* **WHAT THE TASK ASKS**:
In the listing below, rewrite the lines from the line with "The height and width of the screenshot is (748, 626)." to the line with "The height and width of the screenshot is (289, 515).", replacing "Windows Explorer" with "File Explorer" and leaving the rest unchanged. Omit the pictures from your answer.

# Start of ENTRIES PROVIDED

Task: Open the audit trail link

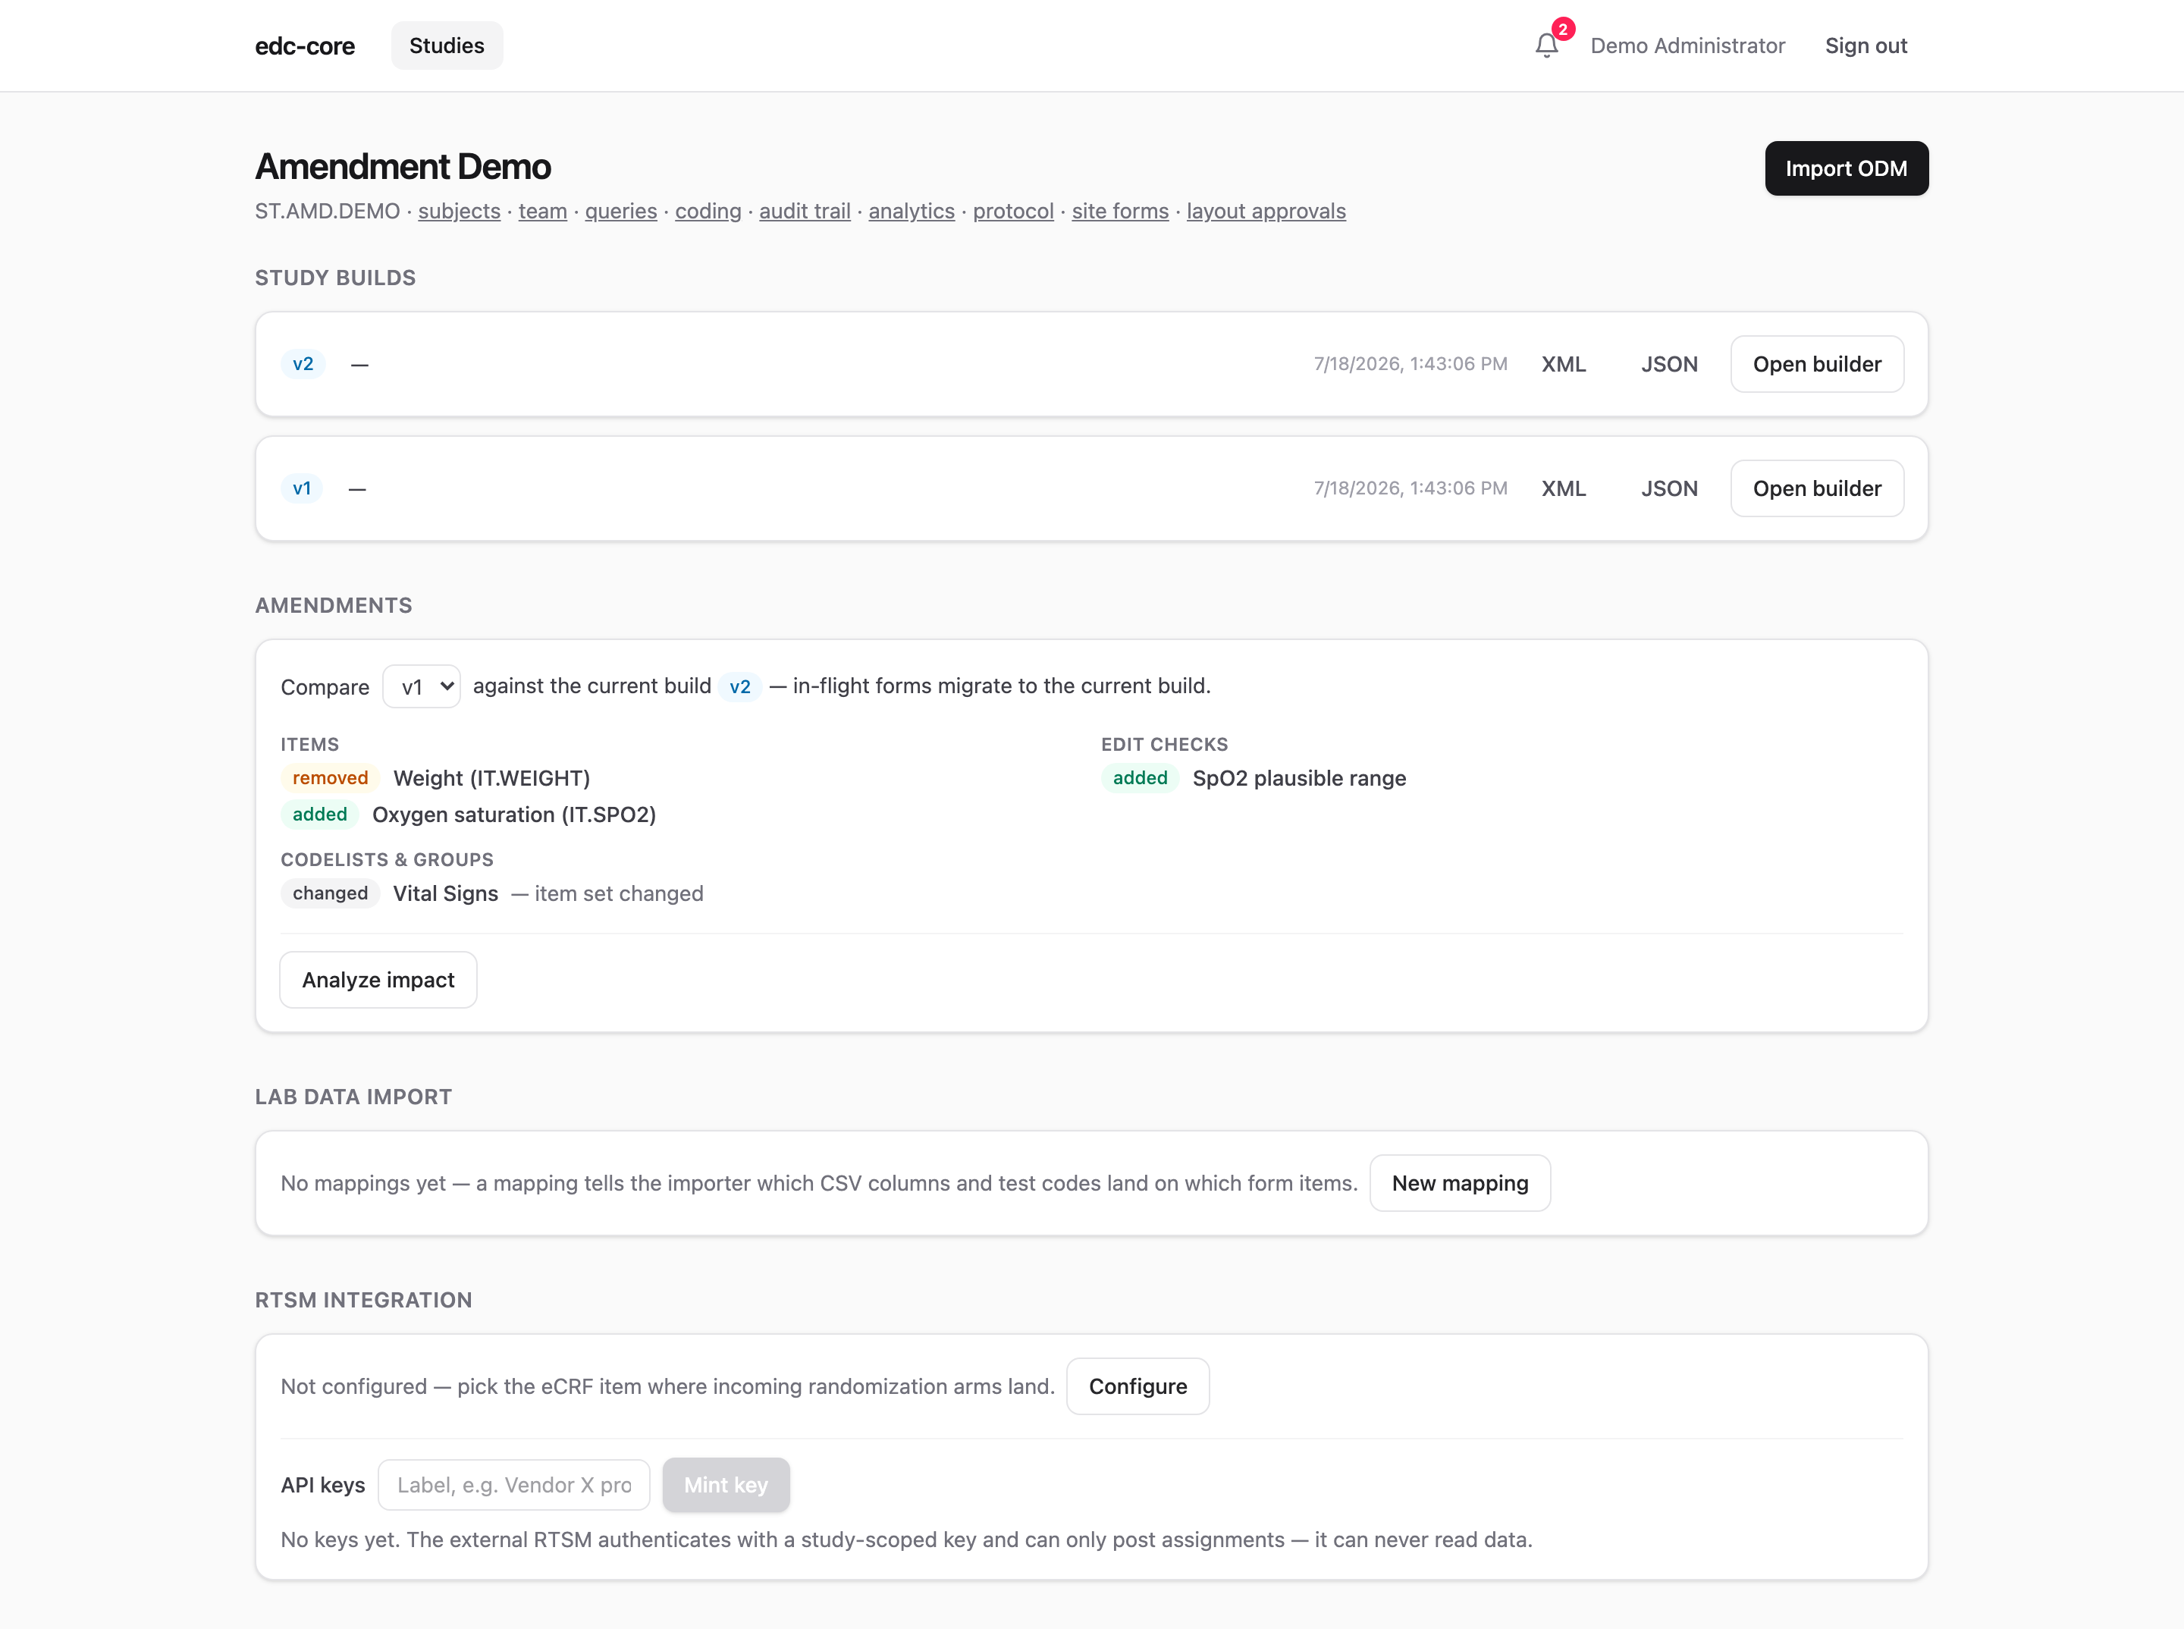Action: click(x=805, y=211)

# End of ENTRIES PROVIDED
# Start of ENTRIES PROVIDED

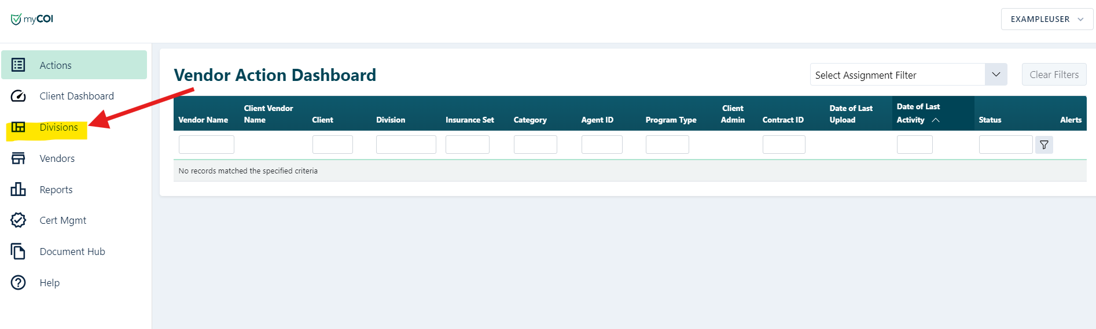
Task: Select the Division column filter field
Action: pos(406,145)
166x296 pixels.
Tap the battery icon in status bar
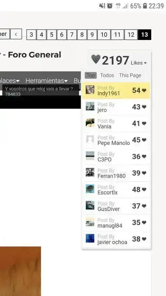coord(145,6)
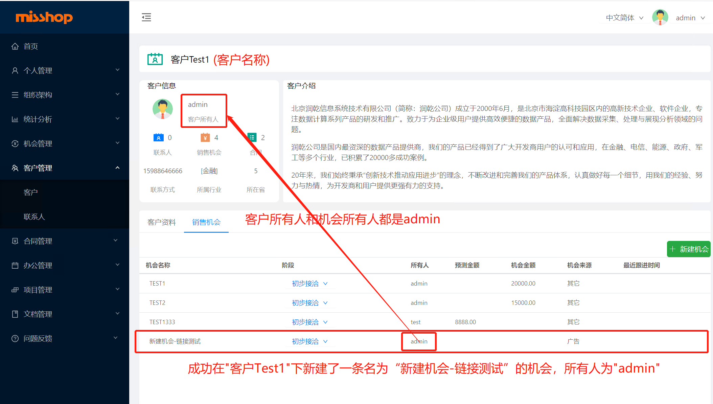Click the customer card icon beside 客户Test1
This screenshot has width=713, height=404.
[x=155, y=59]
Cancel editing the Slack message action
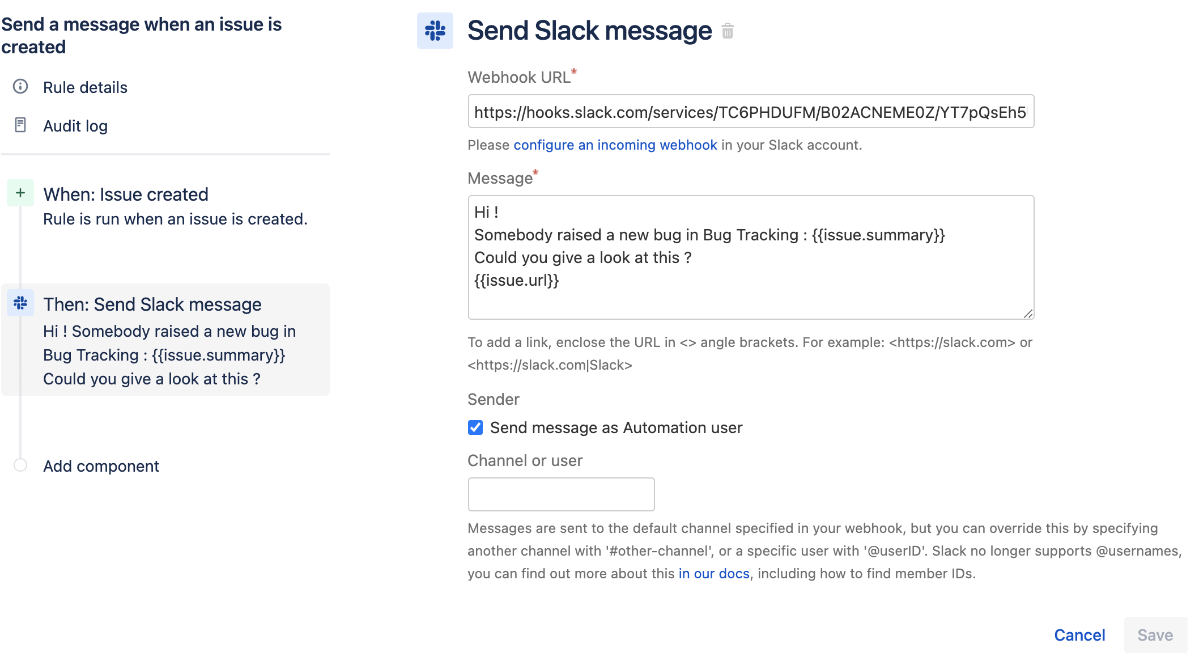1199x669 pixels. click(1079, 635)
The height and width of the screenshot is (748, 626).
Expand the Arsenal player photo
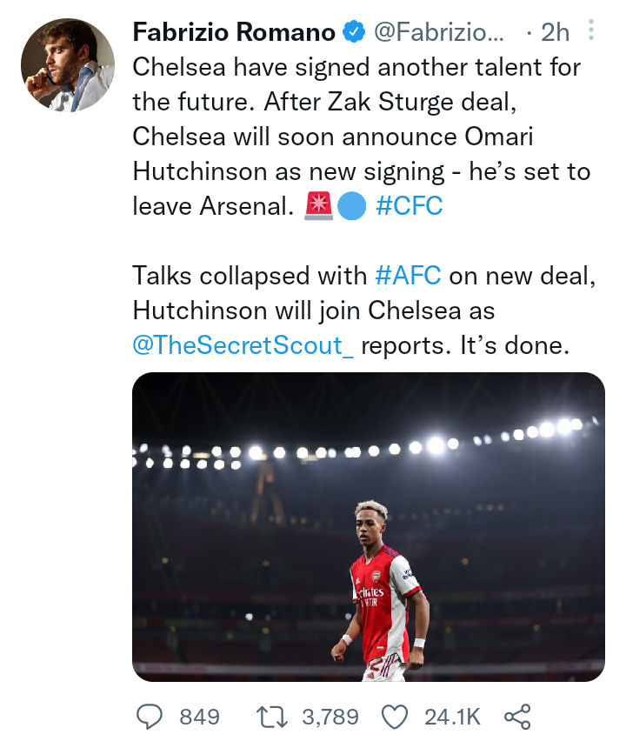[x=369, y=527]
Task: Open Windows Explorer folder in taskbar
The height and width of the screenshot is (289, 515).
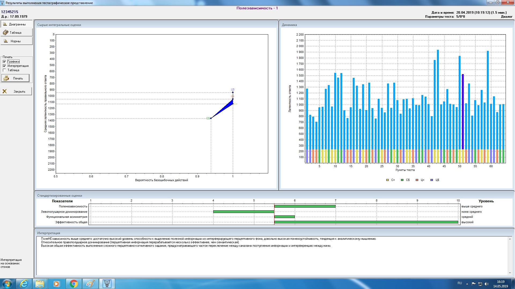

# End of ENTRIES PROVIDED

* **FULL OUTPUT**:
The height and width of the screenshot is (748, 626).
Expand the Arsenal player photo
[x=369, y=527]
Task: Open File Explorer folder in taskbar
The height and width of the screenshot is (289, 515).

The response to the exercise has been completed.